### Task directions
Reproduce exactly, leaving out pictures, each line from the one holding "This screenshot has height=384, width=596." through the final line of the listing, and add nothing.

### Given data

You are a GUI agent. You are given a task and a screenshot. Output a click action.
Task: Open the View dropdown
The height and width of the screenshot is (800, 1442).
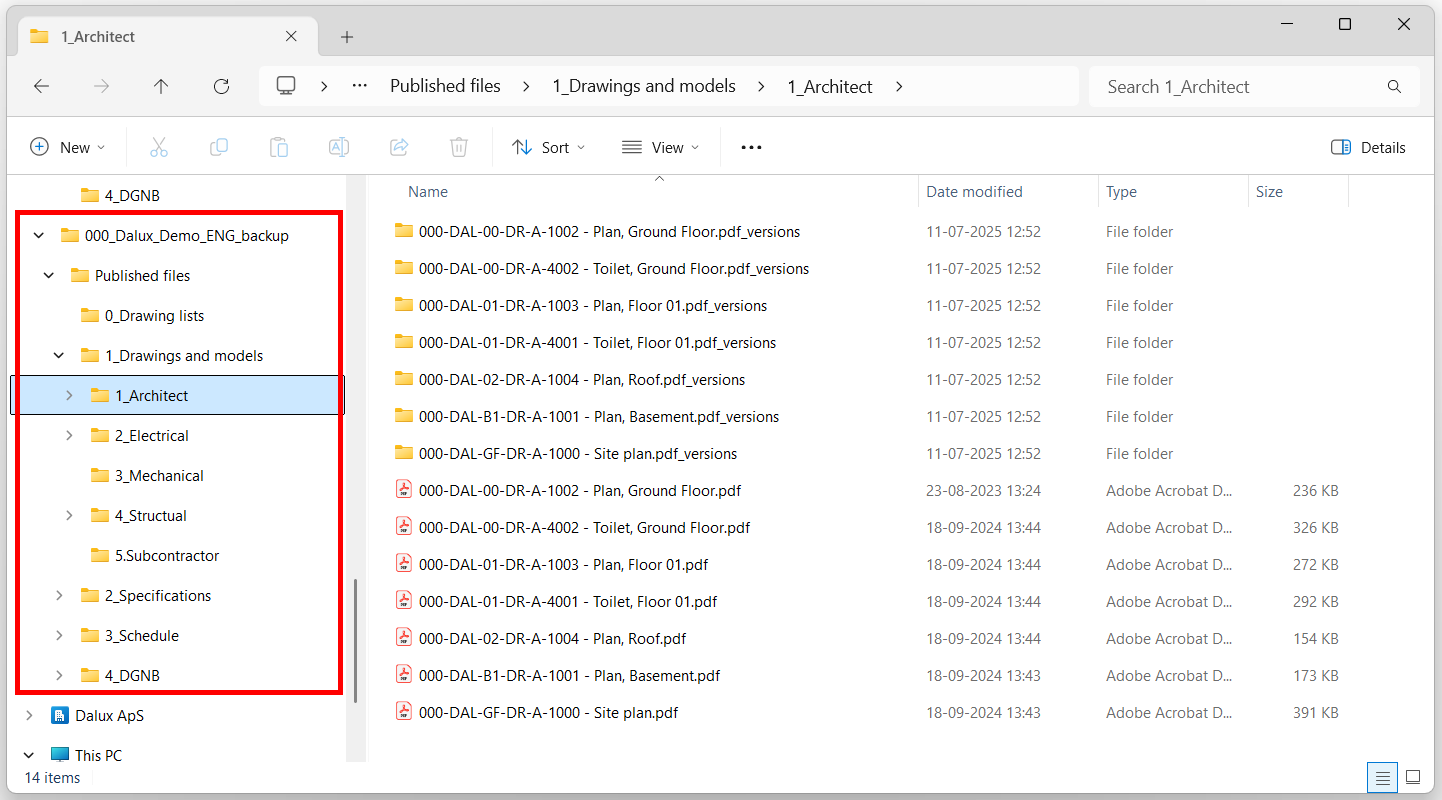coord(660,146)
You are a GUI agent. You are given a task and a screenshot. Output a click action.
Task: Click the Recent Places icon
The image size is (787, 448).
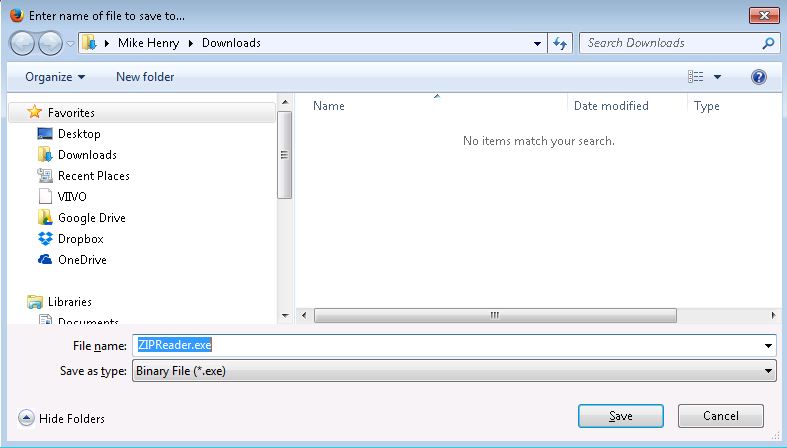[x=45, y=176]
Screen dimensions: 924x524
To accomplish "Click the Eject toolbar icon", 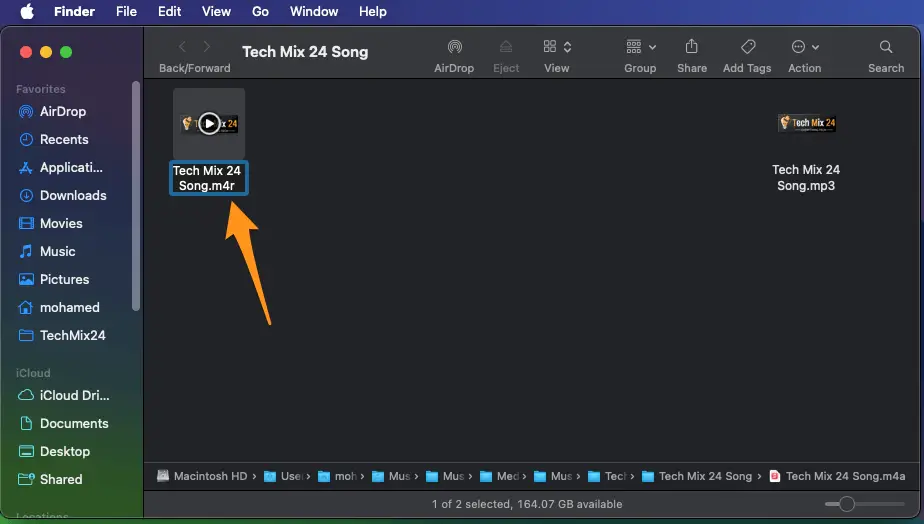I will [x=506, y=47].
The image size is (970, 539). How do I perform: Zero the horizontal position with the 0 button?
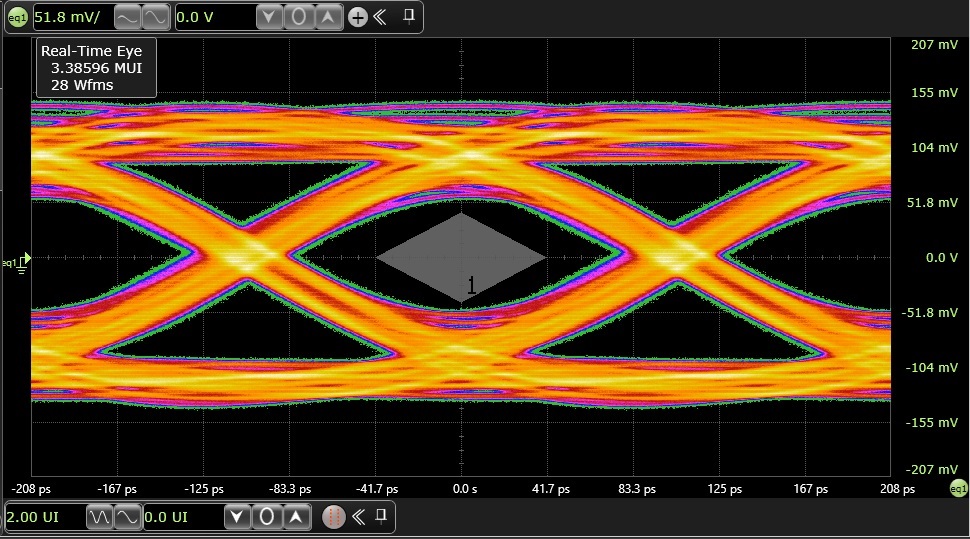(x=266, y=517)
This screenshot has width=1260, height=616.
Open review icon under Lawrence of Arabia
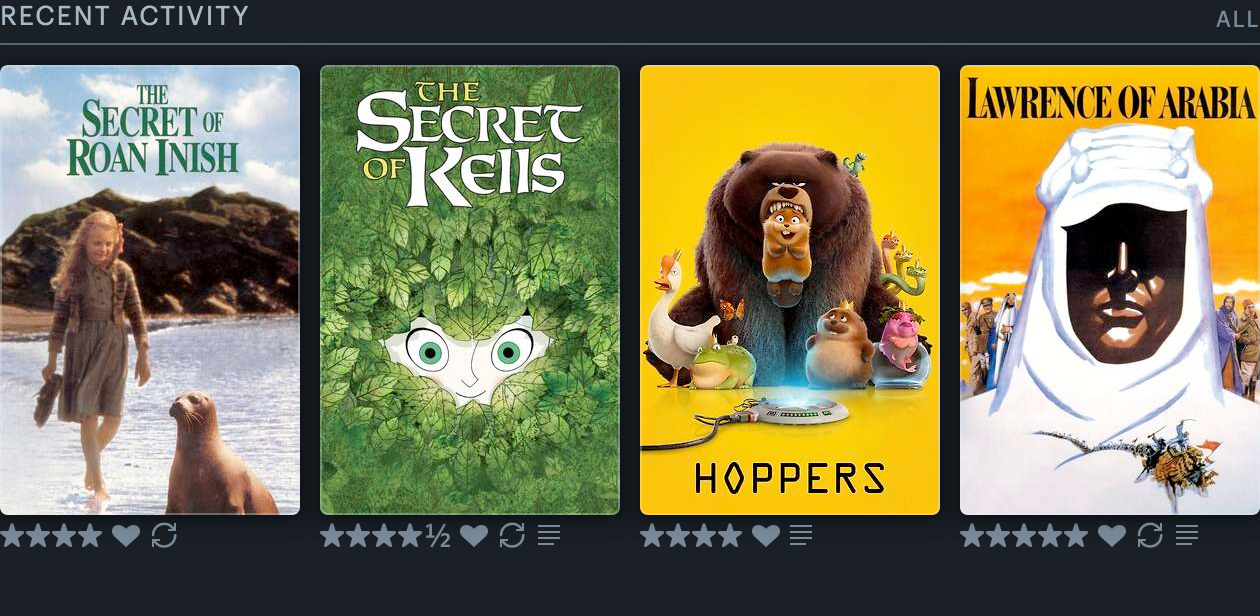[x=1186, y=536]
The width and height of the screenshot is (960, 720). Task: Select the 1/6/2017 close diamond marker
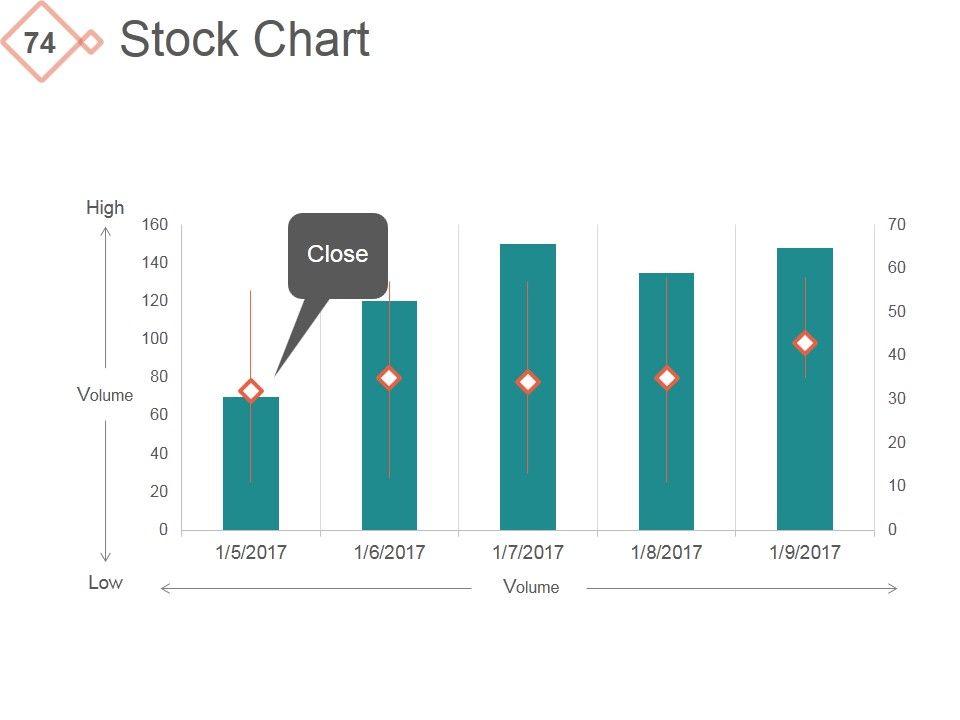(389, 378)
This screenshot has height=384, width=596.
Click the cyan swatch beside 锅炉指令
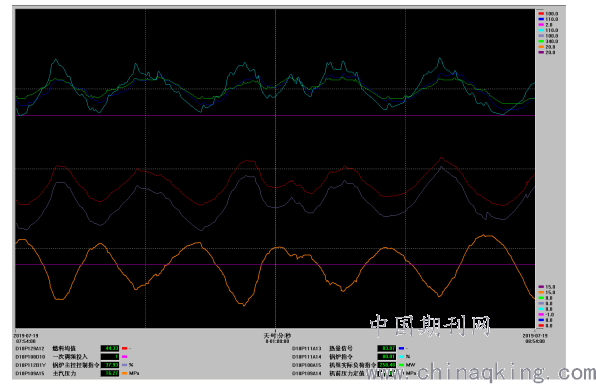[401, 357]
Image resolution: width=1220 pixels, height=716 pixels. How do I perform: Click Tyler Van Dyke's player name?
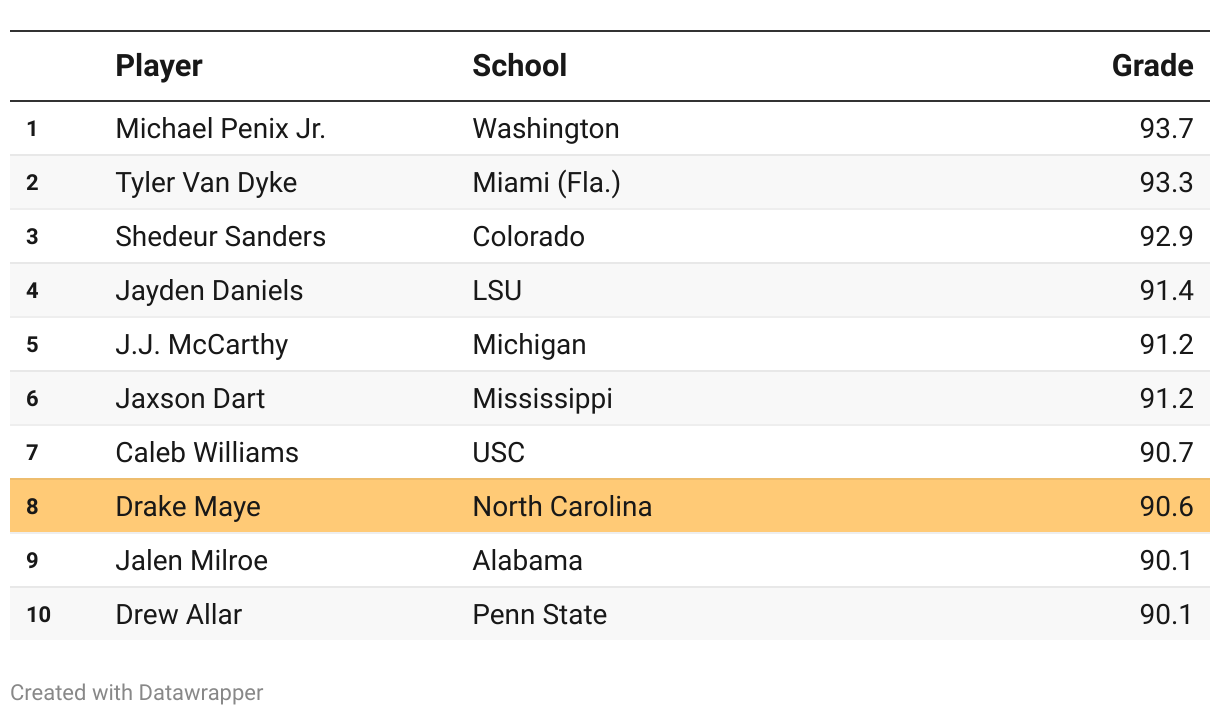coord(206,183)
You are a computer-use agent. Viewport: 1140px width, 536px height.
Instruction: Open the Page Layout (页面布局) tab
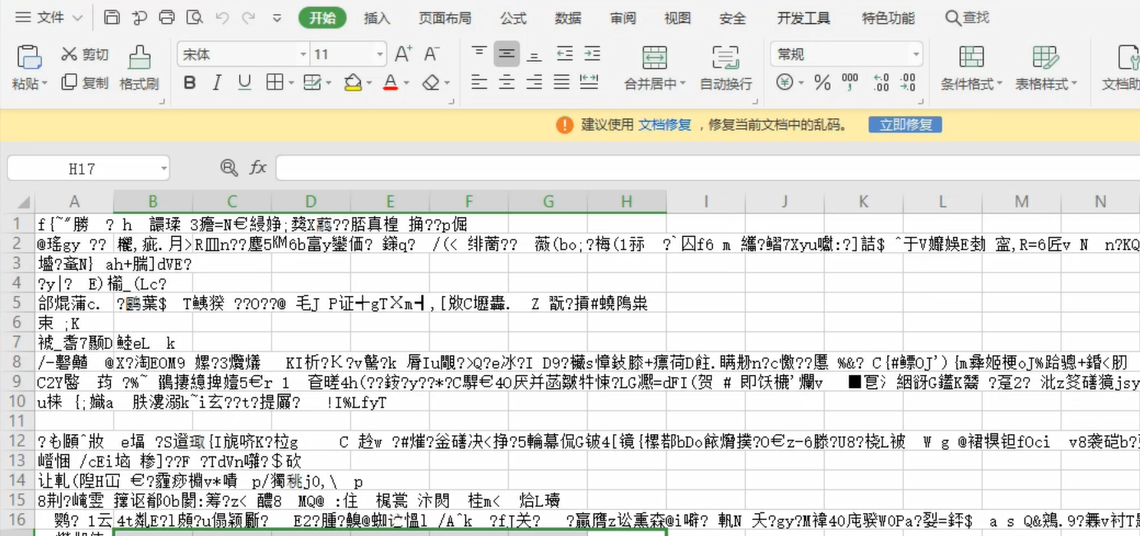click(x=445, y=18)
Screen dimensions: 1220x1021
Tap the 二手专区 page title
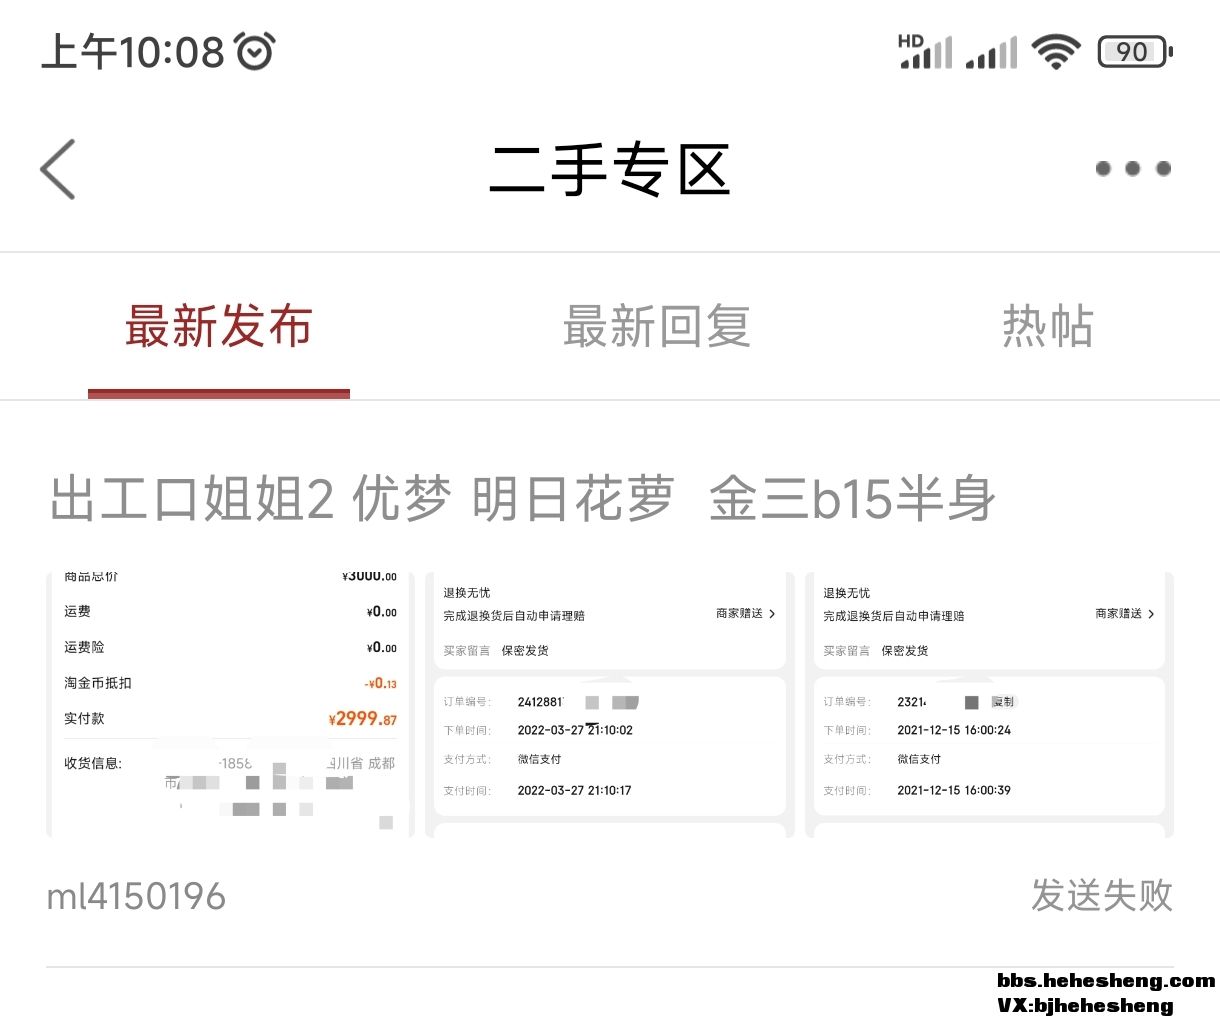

### Finished exercise
This screenshot has height=384, width=596.
Click the cyan swatch beside 锅炉指令
[401, 357]
Image resolution: width=1220 pixels, height=716 pixels. How do I perform: Click Tyler Van Dyke's player name?
coord(206,183)
You are a computer-use agent. Viewport: 1140px width, 536px height.
Instruction: Open the Page Layout (页面布局) tab
click(x=445, y=18)
Screen dimensions: 1220x1021
Tap the 二手专区 page title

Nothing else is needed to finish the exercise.